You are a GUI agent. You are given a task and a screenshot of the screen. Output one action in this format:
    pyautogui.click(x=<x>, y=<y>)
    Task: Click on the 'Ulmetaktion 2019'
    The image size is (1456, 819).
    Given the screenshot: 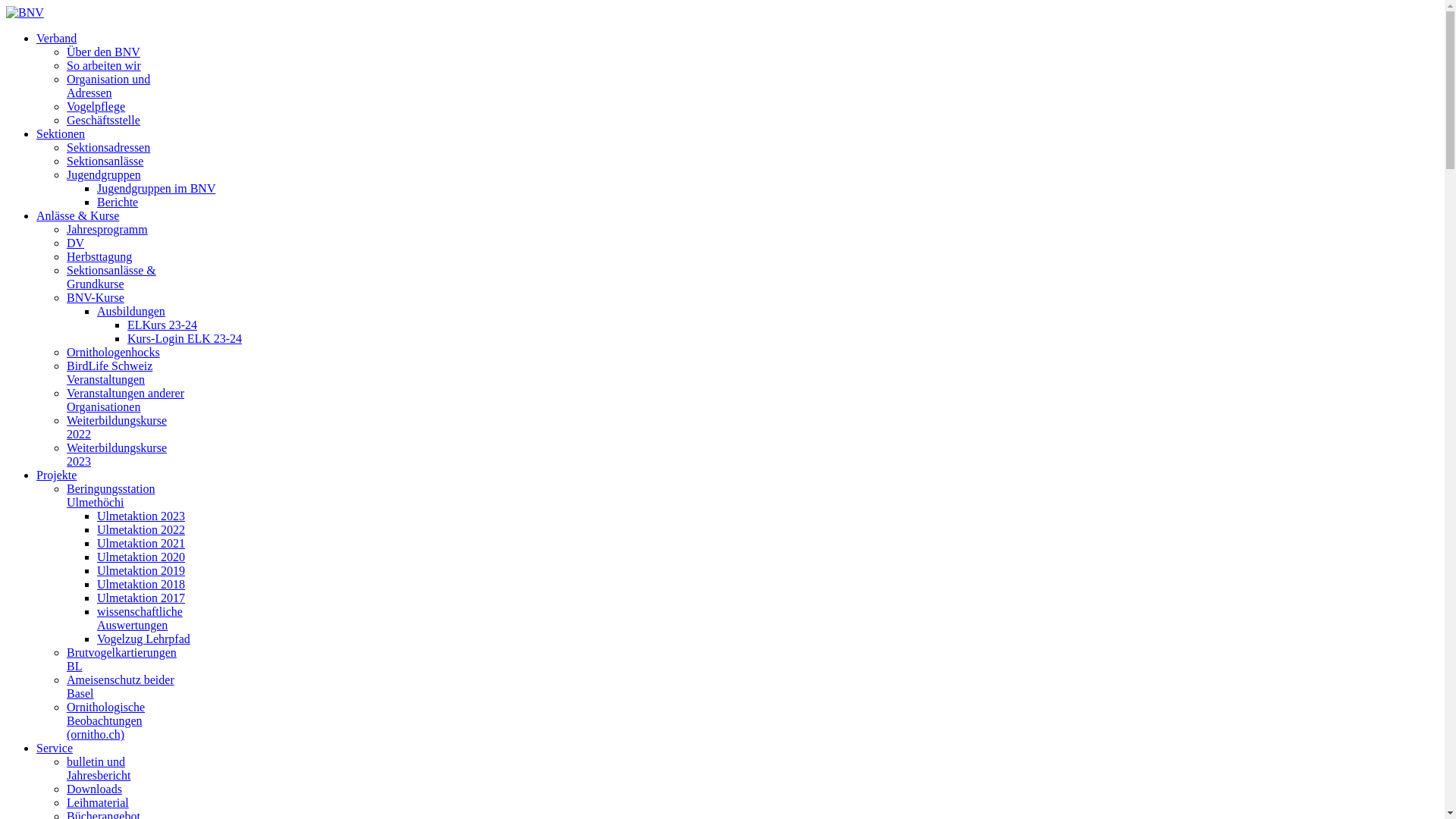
_ _ _ _ _
* Challenge
Format every line of the items above as a numbered list, omitting blank lines and leaving out the pictures.

* Problem solution
1. You are a GUI agent. You are given a task and a screenshot of the screen. Output one action in this format:
2.     pyautogui.click(x=<x>, y=<y>)
3.     Task: Click on the 'Ulmetaktion 2019'
4.     The image size is (1456, 819).
5.     Given the screenshot: 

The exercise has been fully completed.